Exercise details:
Check every line below for the word "click" and show those that hold it.
[Provided data Boundary: Start]
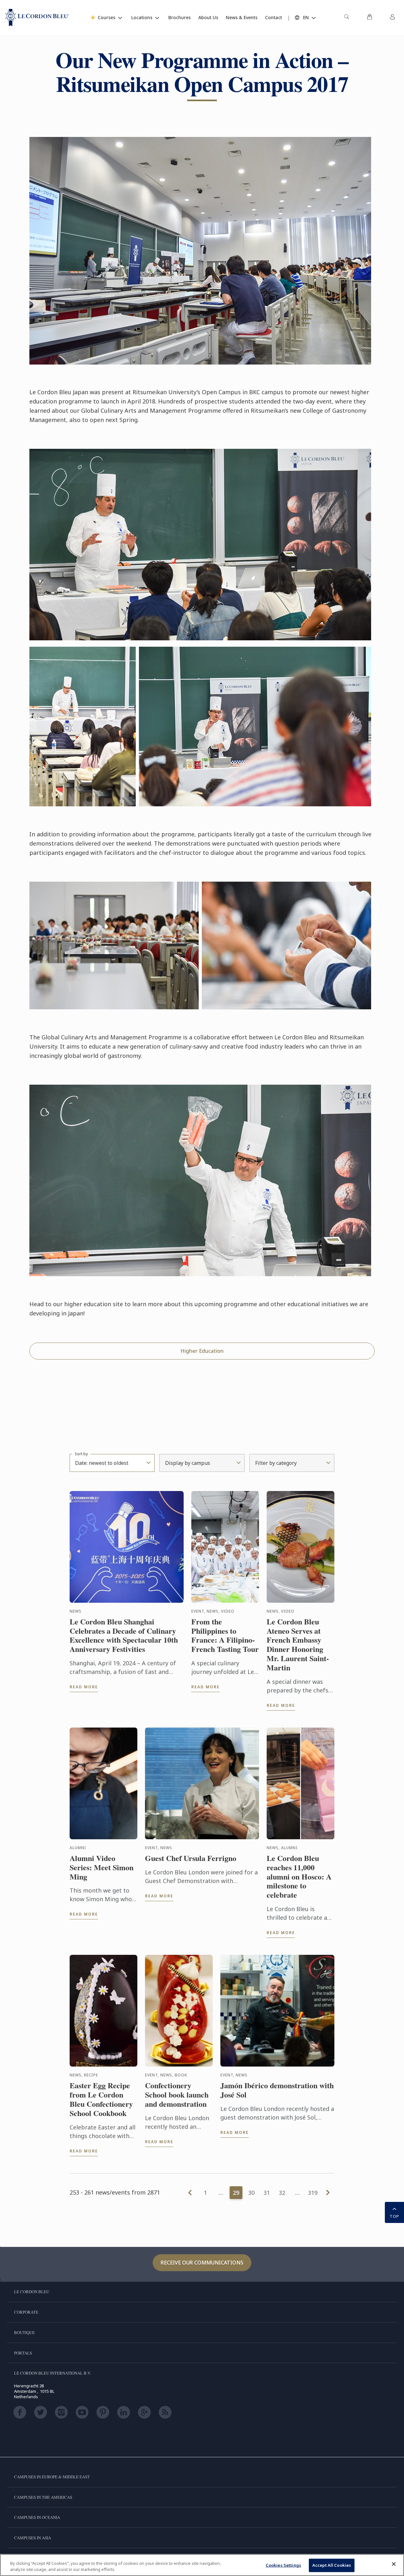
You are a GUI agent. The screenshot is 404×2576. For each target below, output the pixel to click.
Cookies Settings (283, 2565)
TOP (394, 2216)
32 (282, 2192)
[Provided data Boundary: End]
[Provided data Boundary: Start]
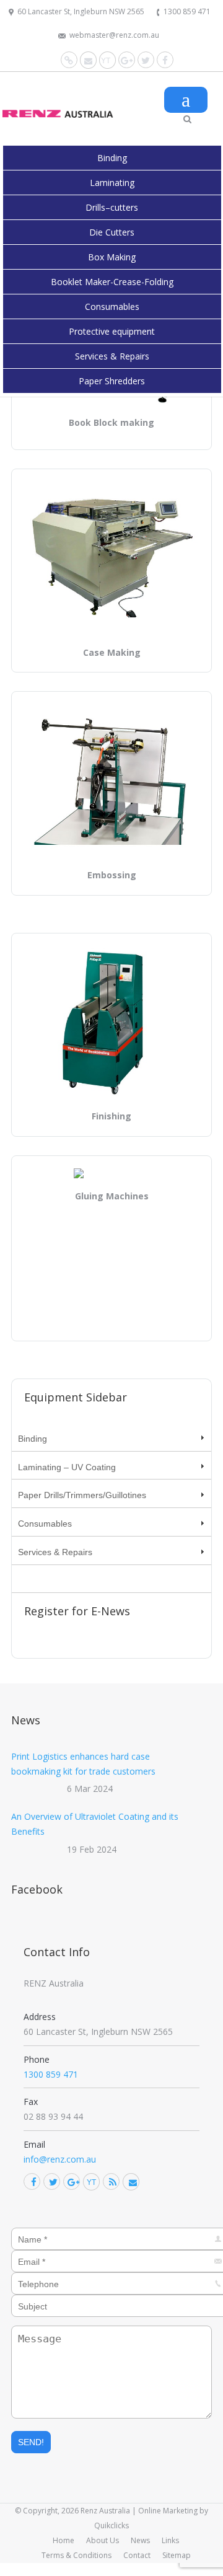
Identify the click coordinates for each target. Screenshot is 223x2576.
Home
[Provided data Boundary: End]
Answer for this exercise:
You are a GUI agent. The screenshot is 404×2576. For each target below, output the pixel to click.
Identify the click coordinates for each target. Screenshot is 223x2576.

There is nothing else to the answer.